By default in awk the Field Separator (FS) is space or tabs. Since you mentioned you wanted to loop over each character and not word, we will have to redefine the FS to nothing. Something like this -

[jaypal:~/Temp] echo "here is a string" | awk -v FS="" '
{for (i=1;i<=NF;i++) printf "Character "i": " $i"\n"}' 
Character 1: h
Character 2: e
Character 3: r
Character 4: e
Character 5:  
Character 6: i
Character 7: s
Character 8:  
Character 9: a
Character 10:  
Character 11: s
Character 12: t
Character 13: r
Character 14: i
Character 15: n
Character 16: g
jaypal singh
  • 74,723
  • 23
  • 102
  • 147
  • 1
    hm. actually, it works when FS is set in the code, but in a bit different way... (eg. first line is not parsed) Any ideas why? –  Apr 02 '14 at 09:54
  • 3
    It's because the first line is already read before with default FS. – jaypal singh Apr 02 '14 at 11:46
  • 3
    @vaxquis You have to do it in BEGIN: `'BEGIN {FS="";}'` – alephreish Apr 14 '14 at 14:36
  • 1
    @vaxquis Setting the `FS` outside the code or in `BEGIN` is one and the same thing. `BEGIN` block is read only once before the first line of input is read. – jaypal singh Apr 14 '14 at 15:44
  • Note that the behavior of an empty `FS` in many implementations of awk is undefined: https://stackoverflow.com/questions/22044272/gawk-fs-to-split-record-into-individual-characters – Soren Bjornstad Jan 15 '19 at 12:17
8

Not all awk implementations support the above solutions.
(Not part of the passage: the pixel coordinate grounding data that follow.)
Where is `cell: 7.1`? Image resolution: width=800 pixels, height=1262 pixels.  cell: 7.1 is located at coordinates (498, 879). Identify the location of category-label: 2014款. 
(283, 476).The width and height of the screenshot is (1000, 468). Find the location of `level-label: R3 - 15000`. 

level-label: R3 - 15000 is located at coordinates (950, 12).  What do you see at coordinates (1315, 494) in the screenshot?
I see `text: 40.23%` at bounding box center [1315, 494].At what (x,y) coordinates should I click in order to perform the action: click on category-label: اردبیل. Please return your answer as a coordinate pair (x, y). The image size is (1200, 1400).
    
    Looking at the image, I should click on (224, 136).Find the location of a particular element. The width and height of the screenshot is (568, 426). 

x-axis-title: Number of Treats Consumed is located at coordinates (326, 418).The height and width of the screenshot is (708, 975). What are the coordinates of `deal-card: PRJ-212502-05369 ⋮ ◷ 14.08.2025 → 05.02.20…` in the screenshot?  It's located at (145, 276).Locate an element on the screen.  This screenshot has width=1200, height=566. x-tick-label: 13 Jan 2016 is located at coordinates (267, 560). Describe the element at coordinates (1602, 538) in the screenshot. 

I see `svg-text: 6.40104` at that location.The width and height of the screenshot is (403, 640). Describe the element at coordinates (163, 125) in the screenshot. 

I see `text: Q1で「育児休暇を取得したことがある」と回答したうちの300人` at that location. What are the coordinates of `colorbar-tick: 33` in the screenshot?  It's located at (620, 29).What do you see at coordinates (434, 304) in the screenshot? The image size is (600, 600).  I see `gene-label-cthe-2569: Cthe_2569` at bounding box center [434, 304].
In that case you could use substr:

echo here is a string | awk '{
  for (i=0; ++i <= length($0);) 
    printf "%s\n", substr($0, i, 1)
  }'

P.S. In some awk implementations length without arguments defaults to $0, i.e. length and length($0) are equivalent.

Dimitre Radoulov
  • 27,252
  • 4
  • 40
  • 48
2

if you have gawk:

awk '$0=gensub(/(.)/,"\\1\n","g")' file

test:

kent$  echo "I am a String"|awk '$0=gensub(/(.)/,"\\1\n","g")'
I

a
m

a

S
t
r
i
n
g
Kent
  • 189,393
  • 32
  • 233
  • 301